Corey: I would approach this entire endeavor with a fair bit of suspicion and no small amount of alarm if it were something that you had developed internally, as far as, “Well, we’re just going to replace what amounts to your entire network stack and just go ahead and trust us. It’s fine.” But you didn’t do that. You’re riding on top of the OpenZiti open-source project. And that basically assuages a whole raft of concerns I would have if something like this were proprietary, and people who know what they’re doing—who, let’s be clear, aren’t me—were not able to inspect it and say, “Okay, this passes muster”—as they have done—or alternately, “No, this is terrifyingly dangerous for a variety of excellent reasons.”

And it really feels like a lot of the zero-trust stories that we see these days that are taking advantage of either a network overlay approach or shifting authentication into a different layer, have all taken a somewhat similar tack. I used to think it was a good idea; now I’m starting to suspect it might very well be the only viable model. Do you find that that’s accurate, or was this a subject of some contention when you were starting out?

Philip: So, there’s two very interesting [sigh] thoughts that came to me as you were saying that. The number one is yes, we drove forward with OpenZiti because we’ve seen open-source just completely dominate the industry and everything new that’s been built. If you want to deploy an application, you’re building on Linux. And in fact, you’re probably [laugh] also running on Kubernetes if you’re building new. And our objective was to be able to turn OpenZiti into you know, the open-source, zero-trust private network and equivalent where it’s just standard: You’ll bake your application with Ziti, by design.

It will become a check function that people say you have to comply to. When I look at other vendors and how they look at zero-trust, I broadly see a few things that dishearten me. And again, it’s a big market, a lot of people—everyone says they’re zero-trust nowadays—but I broadly categorize it into a few ways. You have people who are effectively acting as a proxy and they’re adding authentication as a way to check what people should have access to. And they may give access to the whole network, they may do granular; it varies between them. In fact, I’ve just written a blog on this where I effectively call that no-magic zero trust. It’s a blog conceptualized within Harry Potter and [unintelligible 00:07:36] a conversation with my daughter.

Corey: Yeah, any way to tell a story that beats the traditional enterprise voice is very much appreciated over in this corner of the world.

Philip: [laugh]. Yeah, exactly. You have a second tier, which is what I like to think as semi-magical. And that’s where you start saying, I am going to use a software-defined perimeter. So, that it’s first packet authenticate, or outbound-only based upon embedded identity. And in my eyes, this is basically an invisibility cloak.

§ **Given data**
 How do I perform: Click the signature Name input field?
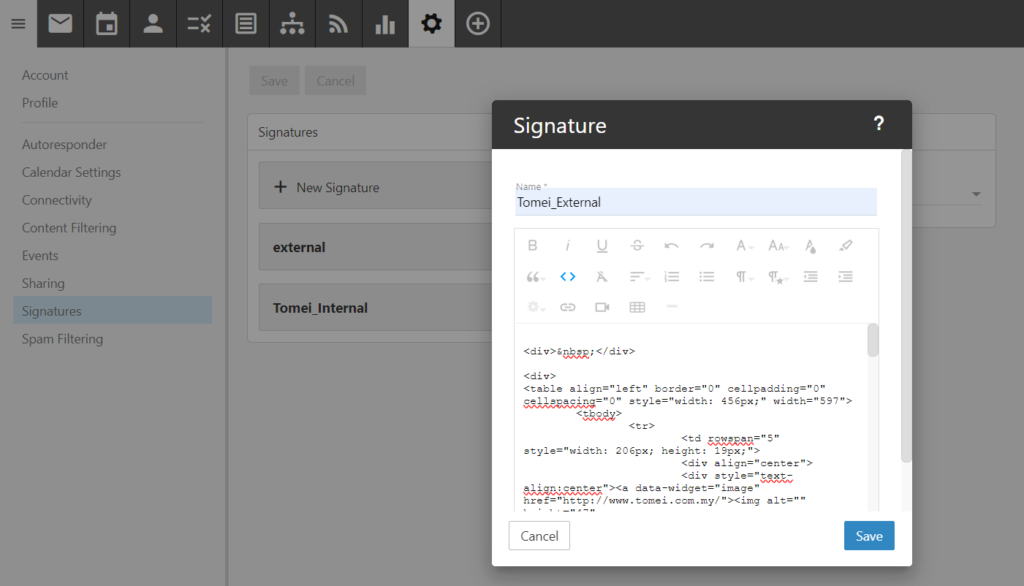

§ **What the task requires**
Continue the conversation about zero-trust networking and OpenZiti, starting right after its final sentence.

§ **Exercise result**
You then have app-embedded or magical zero-trust. And this is where you’re putting the invisibility cloak inside your application, but you’re also giving it a port key so that when it needs to connect to something else on the other side of the world, it just happens; it’s transparent. And broadly speaking, I think it’s very good that the whole world, including the US government is taking zero-trust incredibly importantly, but the distribution of how people tackle a problem is wildly different. There are some zero-trust solutions, which going in the right direction, but fundamentally, if you’re putting it in front of your— I won’t name a vendor, but there was a vendor who in December, they released a report that said in 90 seconds, common vulnerabilities are exploited something like 96% of the time. 24-hours, 100%.

A few days later, they had a 9.8 CVE on their zero-trust VPN concentrator with a public IP, to which I thought, “If you’re not patching that immediately, you’ve got problems if someone is coming into your network.”

Corey: Absolutely. We just completed our annual security awareness training here, and so much of it just… it really made my skin crawl, there was an entire module on how to effectively detect phishing emails, and I got to tell you, if they ever start running spellcheck on their some of their [spear-phishing 00:09:23] campaigns, then we’re all doomed because that was what the entire training was here. My position is, is that okay, if someone in your company clicks a bad link and it destroys the company’s infrastructure, maybe it’s the person who’s clicking the link that is not necessarily the critical failure point here. Great, if someone compromises an employee workstation, there should be a way to contain the blast radius, they should not now be inside the walls and able to traverse into whatever it is that they want. There should be additional barriers, and zero trust—though it has become, as you say, a catch-all term—seems to be a serious way of looking at this type of compromise and this sort of mitigation against that sort of behavior.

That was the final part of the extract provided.